15.1.19

El paquete

Fui a recoger un encargo. Sólo sabía el nombre de la persona que traía el paquete que yo tenía que recibir, y la dirección donde podía ir a recogerlo. No supe nunca quién era la mensajera, ni porqué conocía a mi amigo, ni su nacionalidad, ni nada. Sólo vi el apartamento a donde fui a recoger el paquete, porque ella no estaba, se le había olvidado que yo iba.

El portero se veía pequeñito en la isla de mármol de la recepción del edificio, detrás de un florero y un letrero advirtiendo algo a los escoltas y choferes. Me anunció y alguien me hizo seguir al piso 9. La altura de la puerta con ese gigantismo absurdo del que adolece la arquitectura de lujo en los apartamentos de este país me hizo gracia. Era tan desproporcionada que casi sentí pena por la diminuta empleada uniformada de azul claro que la abrió. Me hizo seguir. Ya en el corredor de la entrada el lujo y el exceso de buen gusto de cada cuadro, mesita, objeto y silla era insoportable. Cuando reapareció la empleada sentí aún más pena por ella. Tenía la cara congelada por el miedo: la Señora no me conocía y ella me hizo seguir. Le expliqué a la Señora, de la manera más tranquila posible, que solo venía por un paquete que me habían dejado. Era una mujer mayor de 60 años, con un ligero pero generalizado temblor corporal y una piel y un pelo blancos muy suaves, como si fueran de espuma. Visiblemente perturbada, se fue a hacer una llamada, a ver si la mensajera le explicaba quién era yo y qué hacía en su palacio. Mientras lo hacía la empleada me hizo seguir a una de las 4 salitas que alcancé a ver, atiborrada ésta también de libros, pinturas, objetos exóticos, mesitas, mesas y mesones con más objetos encima. No me quitaba los ojos de encima, y su nerviosismo y tensión me hacían sentir aún más incómoda. Murmuraba para sí misma. -¡ay, y yo la dejé entrar! ¡ahora qué me va a pasar! a la vez que me sonreía. Estaba tan asustada que no podía disimularlo. Quise sentirme ofendida por la presunción de que yo podría cometer algún tipo de delito, pero era más fuerte la sensación de desasosiego al ver a esa pobre empleada uniformada repasar en su mente las posibles consecuencias de su acto, rodeada del más obsceno de los lujos. Yo trataba de adivinar quién sería la Señora, para quien había dedicado un dibujo de Botero.
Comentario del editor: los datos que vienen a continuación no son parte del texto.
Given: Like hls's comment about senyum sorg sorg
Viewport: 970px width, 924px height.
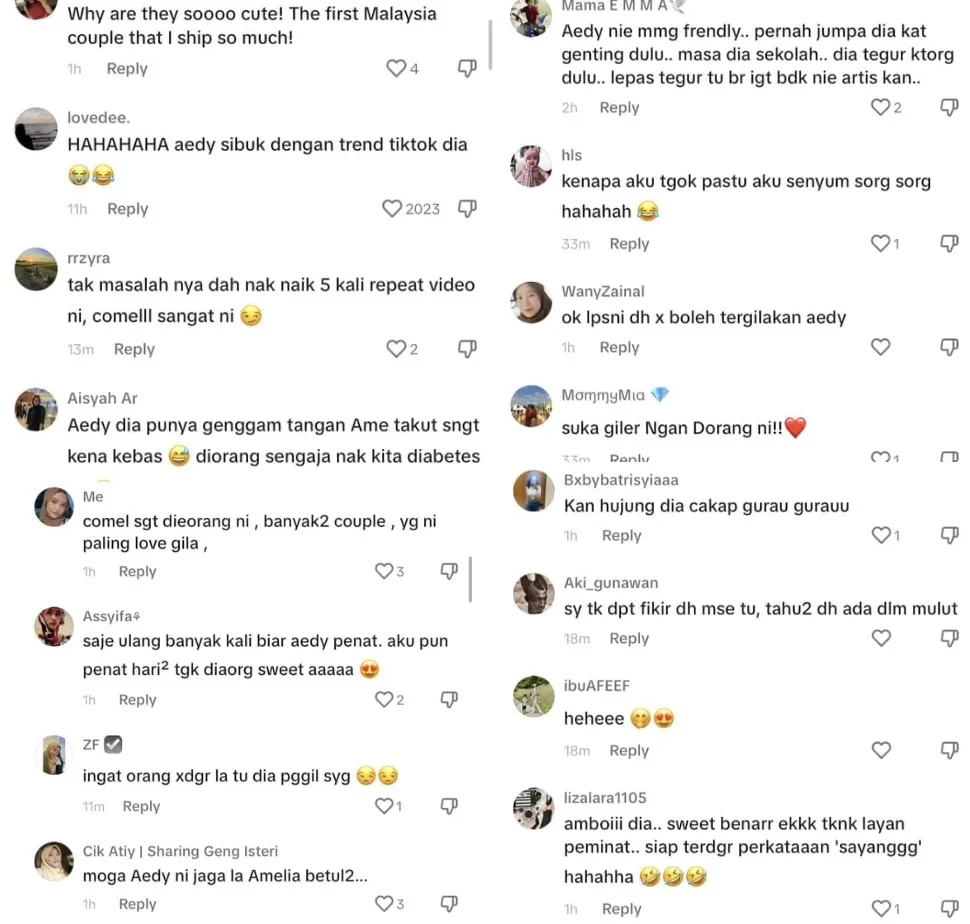Looking at the screenshot, I should click(x=880, y=243).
En esas estaba, cuando la Señora regresó con el paquete y me pasó al teléfono a la mensajera, quien se disculpó por haber olvidado nuestra cita. Salí tan rápido como pude, dejando atrás de la enorme puerta el pequeño drama de la Señora con su empleada. Caminé con el paquete bajo el brazo, con una amarga sensación de tristeza, porque en una transacción muy breve atravesé el abismo que separa las clases sociales colombianas, justificando la rabia de la calle que sólo nos toca a los que andamos por ella.